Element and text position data

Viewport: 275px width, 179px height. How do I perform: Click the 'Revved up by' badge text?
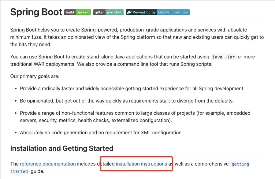pos(144,12)
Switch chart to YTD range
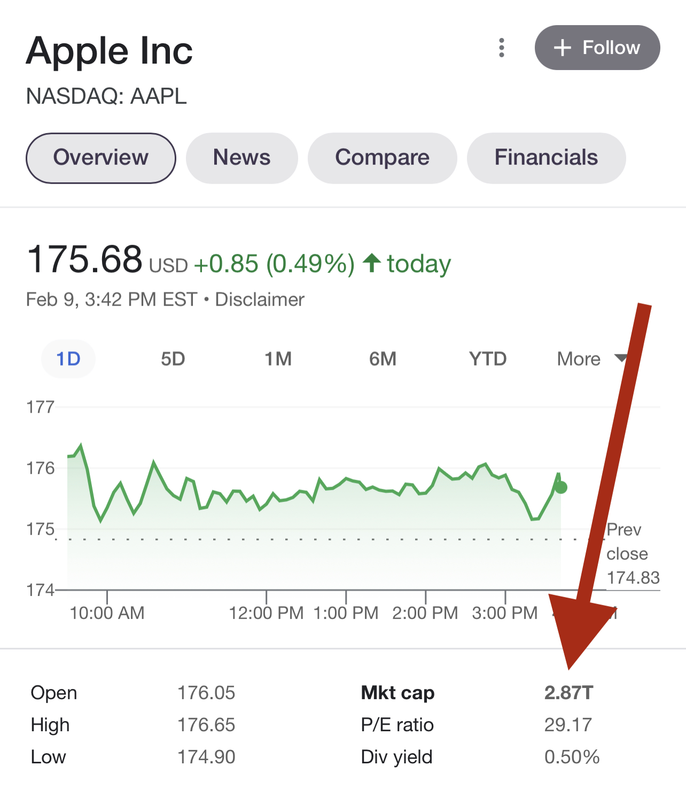The image size is (686, 789). click(x=487, y=359)
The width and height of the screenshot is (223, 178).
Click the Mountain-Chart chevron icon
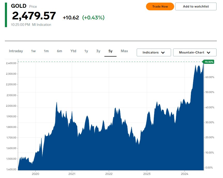click(x=209, y=53)
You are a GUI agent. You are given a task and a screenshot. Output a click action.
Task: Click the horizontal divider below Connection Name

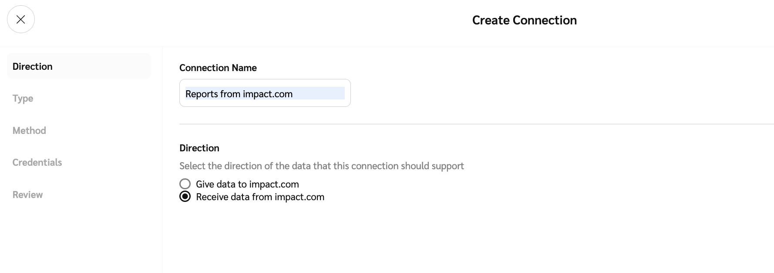435,124
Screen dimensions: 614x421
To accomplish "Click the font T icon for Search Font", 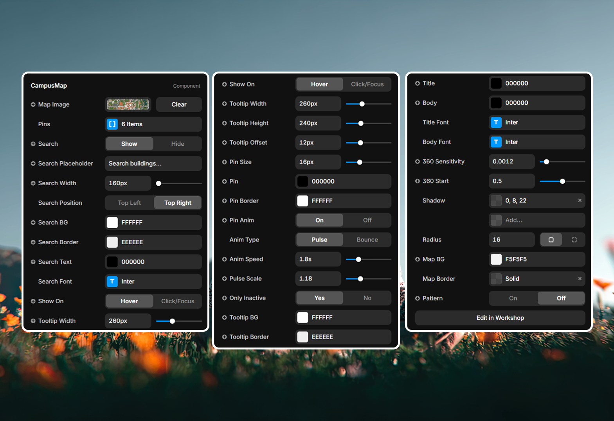I will [112, 281].
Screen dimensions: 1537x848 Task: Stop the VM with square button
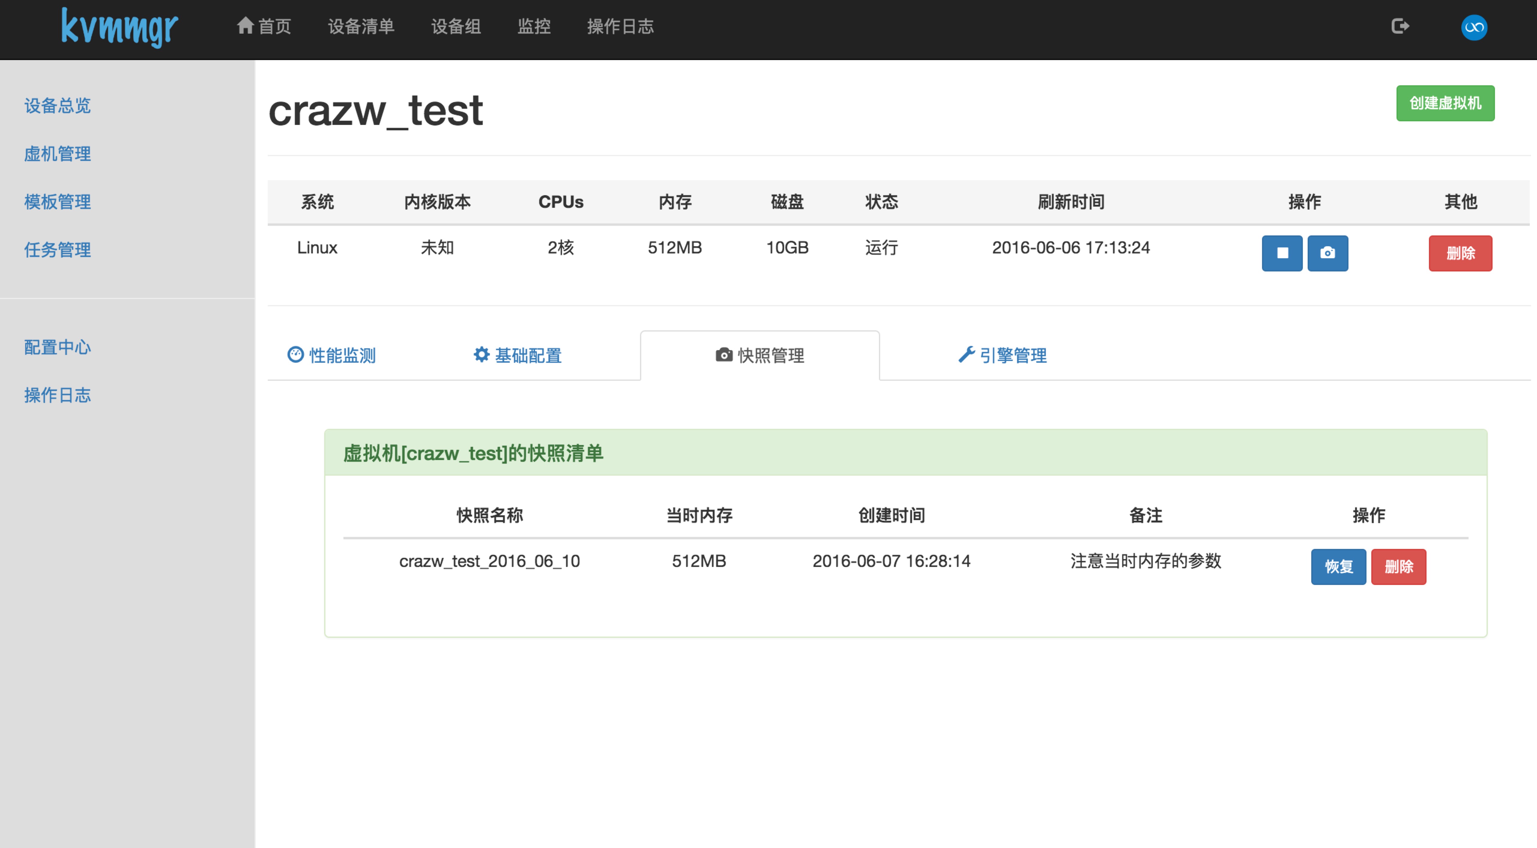[x=1282, y=254]
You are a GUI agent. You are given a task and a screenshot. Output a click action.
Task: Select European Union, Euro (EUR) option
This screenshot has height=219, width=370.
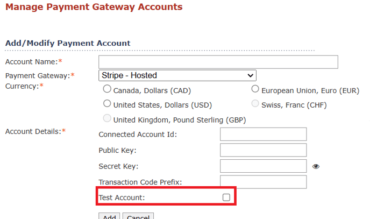pyautogui.click(x=255, y=89)
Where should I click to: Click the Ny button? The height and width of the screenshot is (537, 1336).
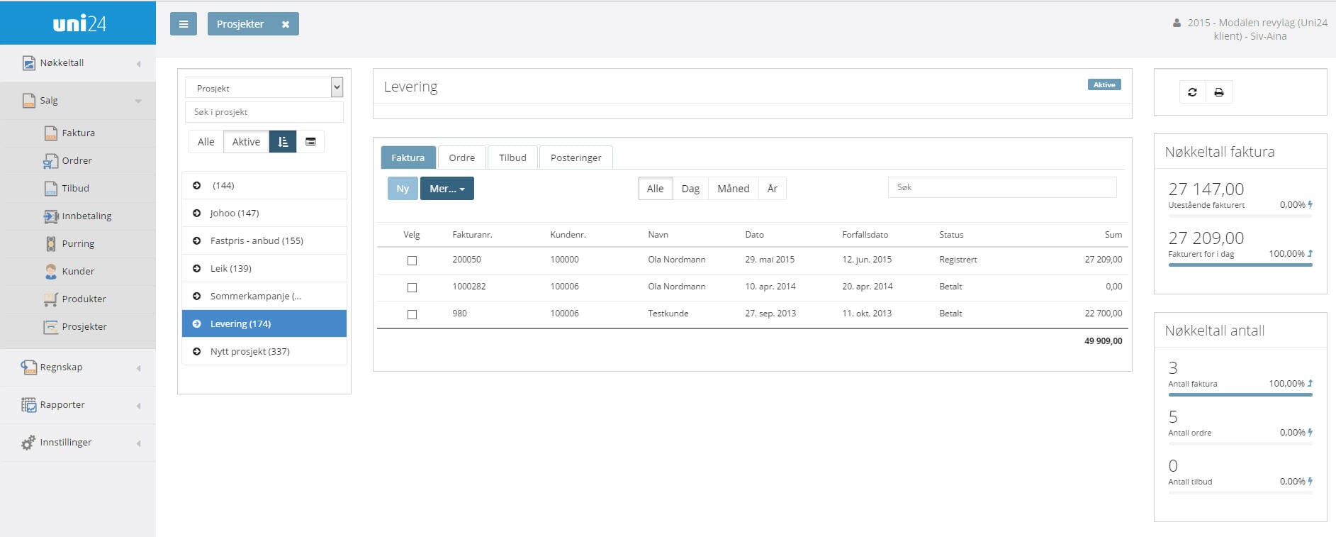403,189
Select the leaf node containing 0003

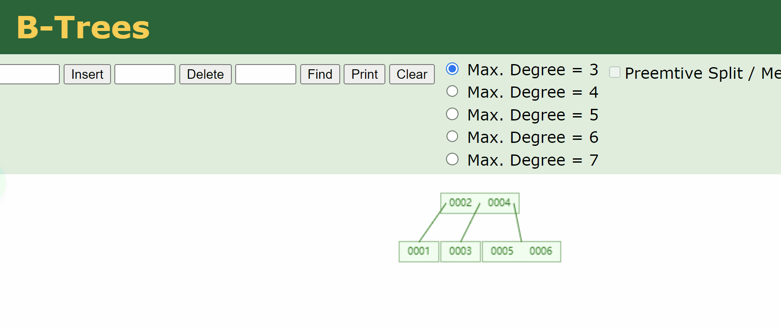pyautogui.click(x=460, y=251)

▶ **WHAT TO WORK ON**:
Rewrite the part of the rows that opens with the line containing "Where should I" and runs through the end of the rows as a JSON list of strings, one string per line, with blank lines skipped. Leave the pictures out.

▶ **TASK ANSWER**:
[
  "Where should I click to: Click the Ny button? The height and width of the screenshot is (537, 1336).",
  "403,189",
  "Select the leaf node containing 0003",
  "pyautogui.click(x=460, y=251)"
]